(Click-target data)
****************

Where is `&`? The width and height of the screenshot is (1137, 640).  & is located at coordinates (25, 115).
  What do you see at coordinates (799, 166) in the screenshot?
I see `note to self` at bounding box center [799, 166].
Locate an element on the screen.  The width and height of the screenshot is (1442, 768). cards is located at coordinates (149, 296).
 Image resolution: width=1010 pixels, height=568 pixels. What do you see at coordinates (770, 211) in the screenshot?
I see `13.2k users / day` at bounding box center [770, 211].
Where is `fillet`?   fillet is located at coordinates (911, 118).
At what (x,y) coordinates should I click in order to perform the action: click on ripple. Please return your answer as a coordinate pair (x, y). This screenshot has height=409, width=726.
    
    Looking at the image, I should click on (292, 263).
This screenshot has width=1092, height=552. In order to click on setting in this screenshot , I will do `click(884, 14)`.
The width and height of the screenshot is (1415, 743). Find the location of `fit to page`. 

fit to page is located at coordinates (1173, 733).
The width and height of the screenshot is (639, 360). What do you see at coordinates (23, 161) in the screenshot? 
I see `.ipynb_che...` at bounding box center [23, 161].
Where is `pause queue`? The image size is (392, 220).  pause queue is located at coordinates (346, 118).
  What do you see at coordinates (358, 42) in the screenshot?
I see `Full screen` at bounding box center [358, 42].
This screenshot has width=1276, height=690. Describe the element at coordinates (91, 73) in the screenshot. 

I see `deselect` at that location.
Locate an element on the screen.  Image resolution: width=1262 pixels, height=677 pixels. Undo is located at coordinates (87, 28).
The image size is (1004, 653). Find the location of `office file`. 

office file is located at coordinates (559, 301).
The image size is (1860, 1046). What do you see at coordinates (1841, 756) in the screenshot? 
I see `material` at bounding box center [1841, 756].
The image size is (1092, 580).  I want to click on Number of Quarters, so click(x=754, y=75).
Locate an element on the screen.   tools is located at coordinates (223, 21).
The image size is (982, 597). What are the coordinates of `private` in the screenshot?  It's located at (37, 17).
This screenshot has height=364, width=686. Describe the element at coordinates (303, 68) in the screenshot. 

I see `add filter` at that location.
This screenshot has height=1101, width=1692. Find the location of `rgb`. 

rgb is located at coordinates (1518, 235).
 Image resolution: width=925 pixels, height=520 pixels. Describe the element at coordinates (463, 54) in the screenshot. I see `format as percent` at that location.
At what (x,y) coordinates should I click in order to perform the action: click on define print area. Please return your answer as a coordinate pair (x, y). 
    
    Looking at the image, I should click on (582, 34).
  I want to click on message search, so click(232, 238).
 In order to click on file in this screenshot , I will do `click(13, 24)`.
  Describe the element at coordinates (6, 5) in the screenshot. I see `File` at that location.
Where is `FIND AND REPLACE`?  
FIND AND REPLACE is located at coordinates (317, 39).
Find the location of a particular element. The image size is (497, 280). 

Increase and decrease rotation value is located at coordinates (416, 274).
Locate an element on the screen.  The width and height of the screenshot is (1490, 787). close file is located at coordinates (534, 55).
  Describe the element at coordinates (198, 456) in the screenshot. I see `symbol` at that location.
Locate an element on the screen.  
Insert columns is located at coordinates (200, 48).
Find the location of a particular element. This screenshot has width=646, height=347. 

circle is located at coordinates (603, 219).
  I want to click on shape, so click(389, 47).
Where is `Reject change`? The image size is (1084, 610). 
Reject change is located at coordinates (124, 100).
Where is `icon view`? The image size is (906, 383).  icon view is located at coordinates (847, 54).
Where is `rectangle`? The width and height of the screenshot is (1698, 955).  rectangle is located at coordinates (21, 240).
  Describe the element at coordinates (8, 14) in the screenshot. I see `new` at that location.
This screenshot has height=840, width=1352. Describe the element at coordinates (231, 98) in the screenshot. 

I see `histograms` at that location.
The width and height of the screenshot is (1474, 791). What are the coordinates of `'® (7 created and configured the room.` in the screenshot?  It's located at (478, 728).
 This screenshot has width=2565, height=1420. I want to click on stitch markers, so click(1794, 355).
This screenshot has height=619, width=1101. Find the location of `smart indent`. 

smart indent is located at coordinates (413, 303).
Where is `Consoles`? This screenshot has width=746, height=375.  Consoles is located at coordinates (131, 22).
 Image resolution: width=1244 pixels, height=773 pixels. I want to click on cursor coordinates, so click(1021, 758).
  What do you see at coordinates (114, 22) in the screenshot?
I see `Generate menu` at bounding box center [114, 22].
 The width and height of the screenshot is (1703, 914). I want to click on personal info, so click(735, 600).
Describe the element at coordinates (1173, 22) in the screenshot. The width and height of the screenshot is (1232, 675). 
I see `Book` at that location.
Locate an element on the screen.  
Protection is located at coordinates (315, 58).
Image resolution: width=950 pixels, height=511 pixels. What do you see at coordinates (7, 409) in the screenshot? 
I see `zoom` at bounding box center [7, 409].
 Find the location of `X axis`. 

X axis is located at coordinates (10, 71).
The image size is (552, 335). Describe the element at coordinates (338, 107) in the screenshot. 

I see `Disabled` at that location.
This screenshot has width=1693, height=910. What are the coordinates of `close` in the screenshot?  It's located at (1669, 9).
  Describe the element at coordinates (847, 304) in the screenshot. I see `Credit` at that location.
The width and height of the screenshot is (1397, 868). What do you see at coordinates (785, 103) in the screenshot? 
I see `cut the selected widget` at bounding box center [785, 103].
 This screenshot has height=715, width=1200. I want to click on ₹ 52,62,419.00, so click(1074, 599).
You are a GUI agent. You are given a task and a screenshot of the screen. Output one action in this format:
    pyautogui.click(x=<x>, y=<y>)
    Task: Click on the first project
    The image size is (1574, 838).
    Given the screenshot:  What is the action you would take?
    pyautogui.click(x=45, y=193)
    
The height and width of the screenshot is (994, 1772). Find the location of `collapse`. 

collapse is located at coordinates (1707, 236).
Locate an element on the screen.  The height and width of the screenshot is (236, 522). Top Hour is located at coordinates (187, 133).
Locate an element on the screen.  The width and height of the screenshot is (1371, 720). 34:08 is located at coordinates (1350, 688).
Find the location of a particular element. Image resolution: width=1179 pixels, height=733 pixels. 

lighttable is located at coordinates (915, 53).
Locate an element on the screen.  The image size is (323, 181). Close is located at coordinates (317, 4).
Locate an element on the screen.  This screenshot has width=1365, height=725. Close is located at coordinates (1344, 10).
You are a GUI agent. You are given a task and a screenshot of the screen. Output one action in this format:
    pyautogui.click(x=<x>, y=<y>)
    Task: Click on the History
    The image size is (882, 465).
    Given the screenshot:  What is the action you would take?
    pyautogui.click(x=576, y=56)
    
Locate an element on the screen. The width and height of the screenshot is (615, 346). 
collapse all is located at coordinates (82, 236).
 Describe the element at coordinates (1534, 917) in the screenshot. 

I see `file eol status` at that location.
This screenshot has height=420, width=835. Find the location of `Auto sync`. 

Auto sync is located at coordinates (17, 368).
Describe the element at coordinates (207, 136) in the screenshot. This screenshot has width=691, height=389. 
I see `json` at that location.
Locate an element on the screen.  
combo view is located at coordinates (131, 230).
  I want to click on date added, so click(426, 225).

****************

• _Stated exercise_
Rewrite the data from its beginning through the line containing "center [23, 161]." as a numbered list, omitting any blank lines.

• _Exercise response_
1. Where is `&`? The width and height of the screenshot is (1137, 640).  & is located at coordinates (25, 115).
2.   What do you see at coordinates (799, 166) in the screenshot?
3. I see `note to self` at bounding box center [799, 166].
4. Locate an element on the screen.  The width and height of the screenshot is (1442, 768). cards is located at coordinates (149, 296).
5.  Image resolution: width=1010 pixels, height=568 pixels. What do you see at coordinates (770, 211) in the screenshot?
6. I see `13.2k users / day` at bounding box center [770, 211].
7. Where is `fillet`?   fillet is located at coordinates (911, 118).
8. At what (x,y) coordinates should I click in order to perform the action: click on ripple. Please return your answer as a coordinate pair (x, y). This screenshot has height=409, width=726.
9.     Looking at the image, I should click on (292, 263).
10. This screenshot has width=1092, height=552. In order to click on setting in this screenshot , I will do `click(884, 14)`.
11. The width and height of the screenshot is (1415, 743). Find the location of `fit to page`. 
12. fit to page is located at coordinates (1173, 733).
13. The width and height of the screenshot is (639, 360). What do you see at coordinates (23, 161) in the screenshot? 
14. I see `.ipynb_che...` at bounding box center [23, 161].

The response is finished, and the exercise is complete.